Mitte der 1960er Jahre merkt man sogar in Newark, New Jersey, dass sich die Zeiten ändern, die Jugend immer unzufriedener mit dem politischen Establishment ist und die Afroamerikaner ihre Bürgerrechte einfordern, wobei in der Mafia nach wie vor die alten Regeln herrschen. In dieser Zeit erwartet Dickie Molitsanti (Alessandro Nivola) die Rückkehr seines Vaters „Hollywood Dick“ Moltisanti (Ray Liotta), der in Italien seine neue Braut Giuseppina (Michela De Rossi) kennengelernt hat. Das Ereignis wird gebührend gefeiert von anderen Mitgliedern des DiMeo-Syndikats, zu dem auch Johnny Soprano (Jon Bernthal) sowie dessen Bruder Junior (Corey Stroll) gehören. Neben seinem Vater Johnny ist Dickie eine Vertrauensperson und ein Vorbild für den jungen Tony Soprano (William Ludwig, als Jugendlicher gespielt von Michael Gandolfini), da er sich von ihm verstanden fühlt, während die Ehe seines Vaters und seiner Mutter Livia (Vera Farmiga) alles andere als harmonisch verläuft.

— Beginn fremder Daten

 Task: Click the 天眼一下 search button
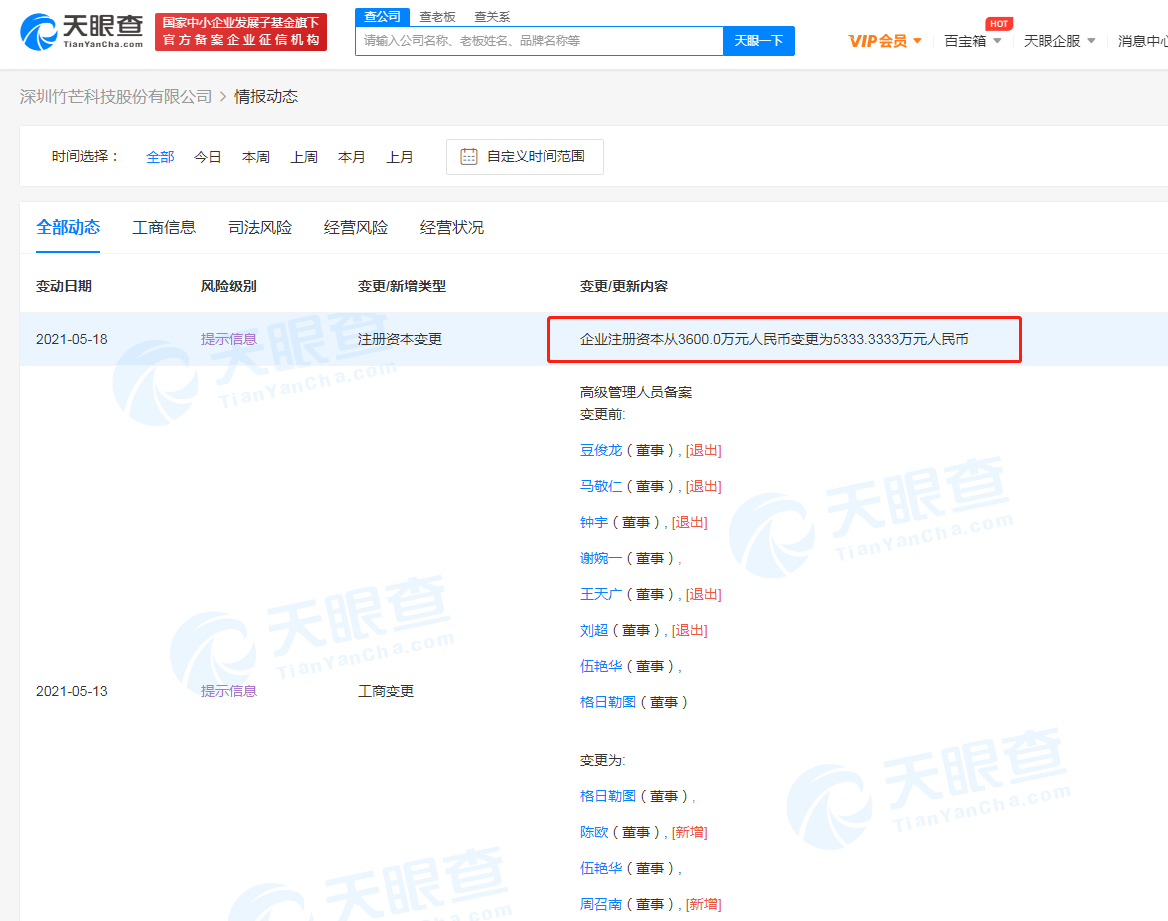[758, 41]
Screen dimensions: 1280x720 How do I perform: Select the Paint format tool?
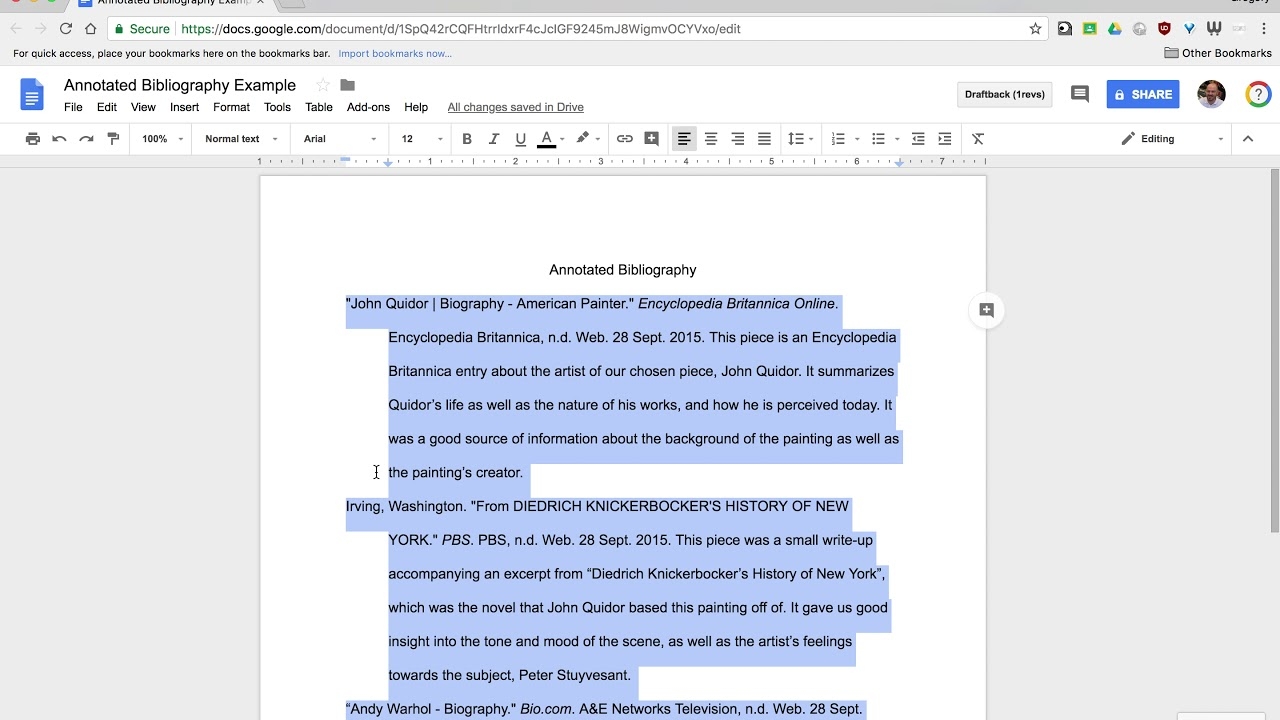tap(113, 138)
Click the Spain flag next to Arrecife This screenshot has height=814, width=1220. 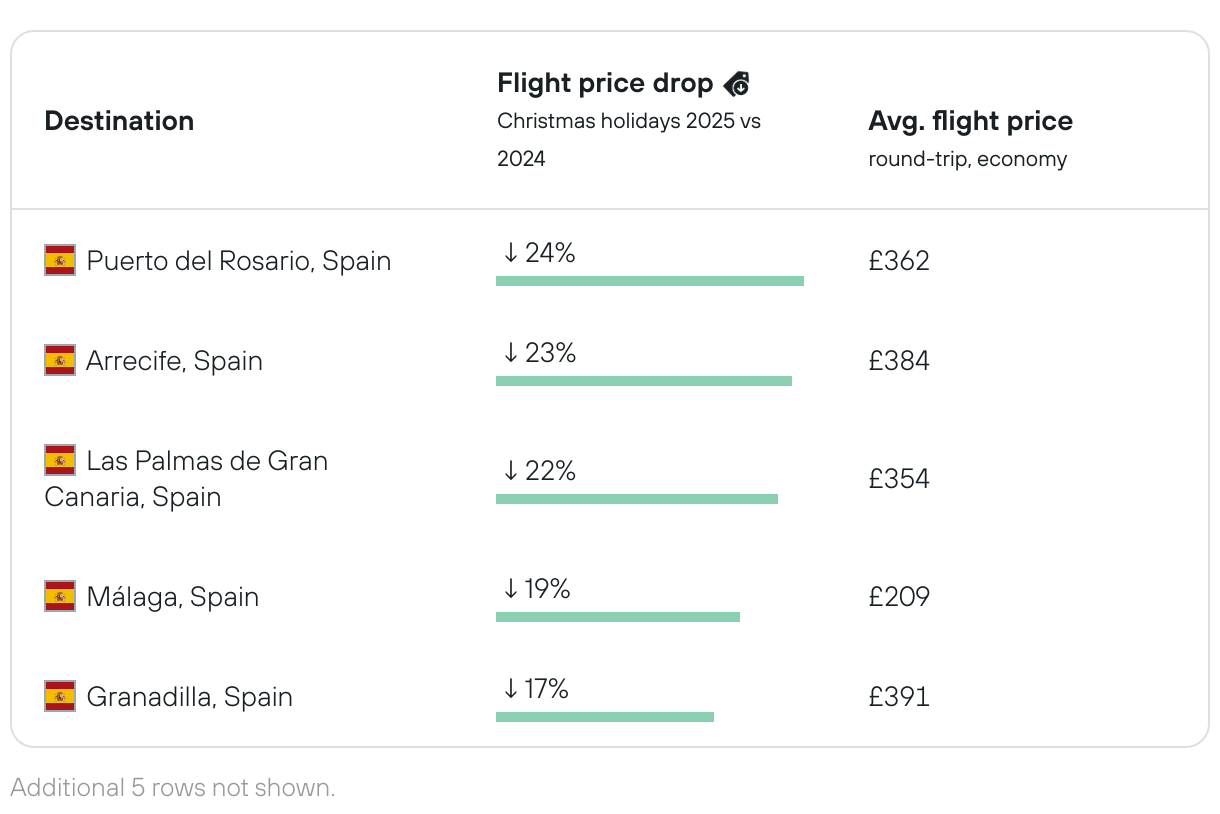tap(60, 360)
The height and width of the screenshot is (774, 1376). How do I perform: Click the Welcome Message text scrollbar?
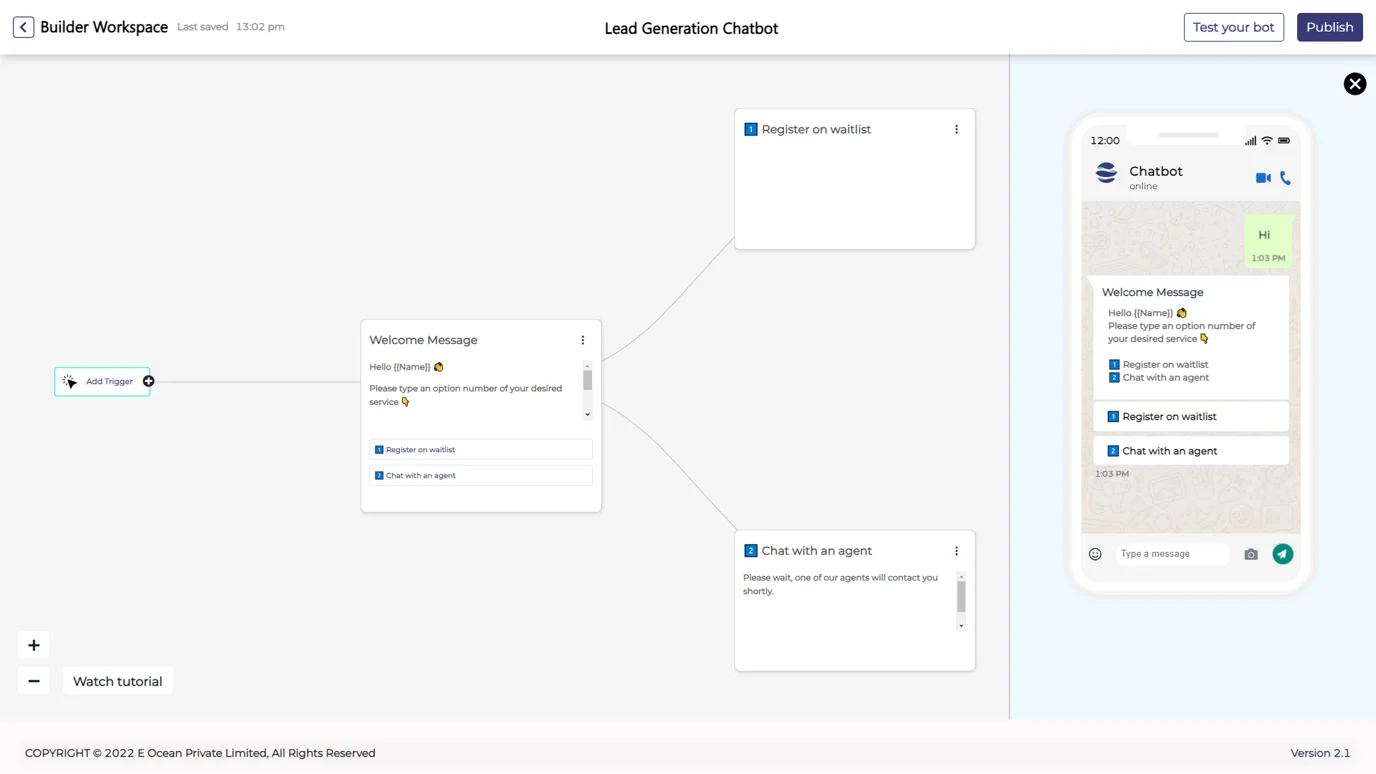tap(587, 381)
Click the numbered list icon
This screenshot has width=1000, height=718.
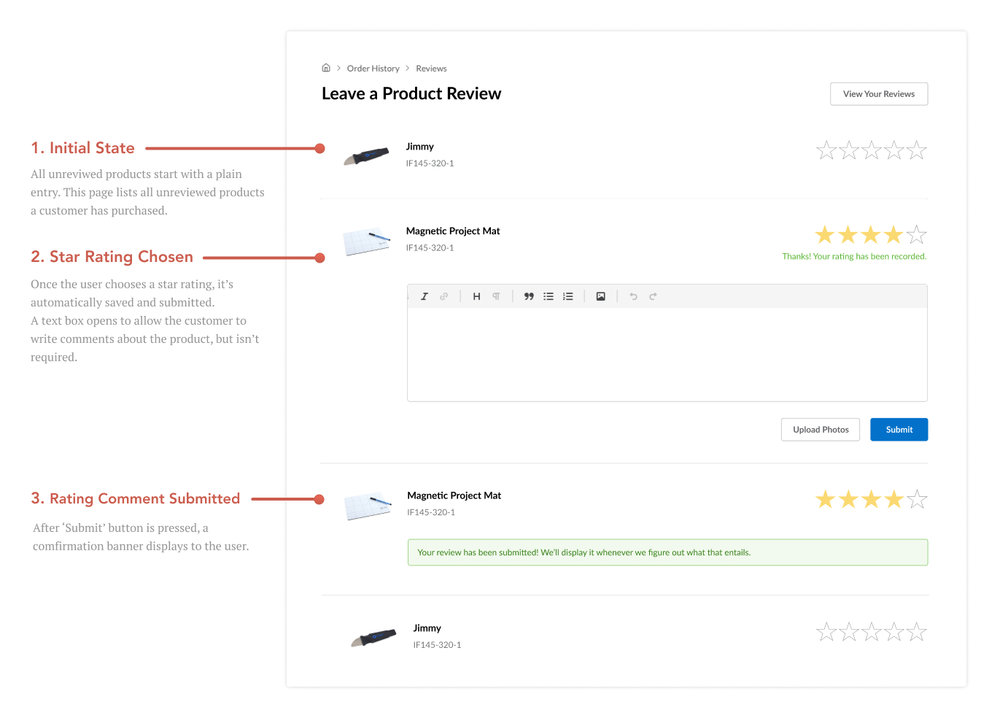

Innerhalb der Organisation hat sich Dickie im Laufe der Jahre nicht zuletzt einen Namen gemacht durch seine afroamerikanischen Kontakte wie Harold MyBrayer (Leslie Odom Jr.), der für ihn Schutzgeld eintreibt und von den Protesten um ihn herum schließlich davon überzeugt wird, ebenfalls Teil von ihnen zu werden. Während die Proteste nach der Verhaftung eines afroamerikanischen Taxifahrers eine neue Dimension annehmen, sich über die Stadtgrenzen hinaus erweitern und letztlich auch die Geschäfte der Familie empfindlich treffen, sehen die Soldaten der DiMeo-Familie sich mit einer neuen Herausforderung konfrontiert.
Eine Zeit des Umbruchs
Als gegen Ende der 1990er das erste Mal das mittlerweile berühmte Intro der Serie The Sopranos bei HBO erschien, war dies der Anfang einer neuen Ära des Formats Serie, was bis heute gilt und viele Nachahmer nach sich zog. David Chase begleitete die Serie über ihre sechs Staffeln als Produzent und Drehbuchautor, war aber, wie er selbst beschreibt, sehr lange gegen einen Film, der die Vorgeschichte von Figuren wie Tony Soprano zeigen sollte. Letztlich wurde er umgestimmt durch eine Vermischung des Projekts mit den turbulenten 1960er Jahren in New Jersey, die er am eigenen Leibe erlebte und als Fundament für die Vorgeschichte dienen sollten, in der Michael Gandolfini, der Sohn von Tony Soprano-Darsteller James Gandolfini, schlüpft, aber keinesfalls die Hauptfigur von The Many Saints of Newark darstellt.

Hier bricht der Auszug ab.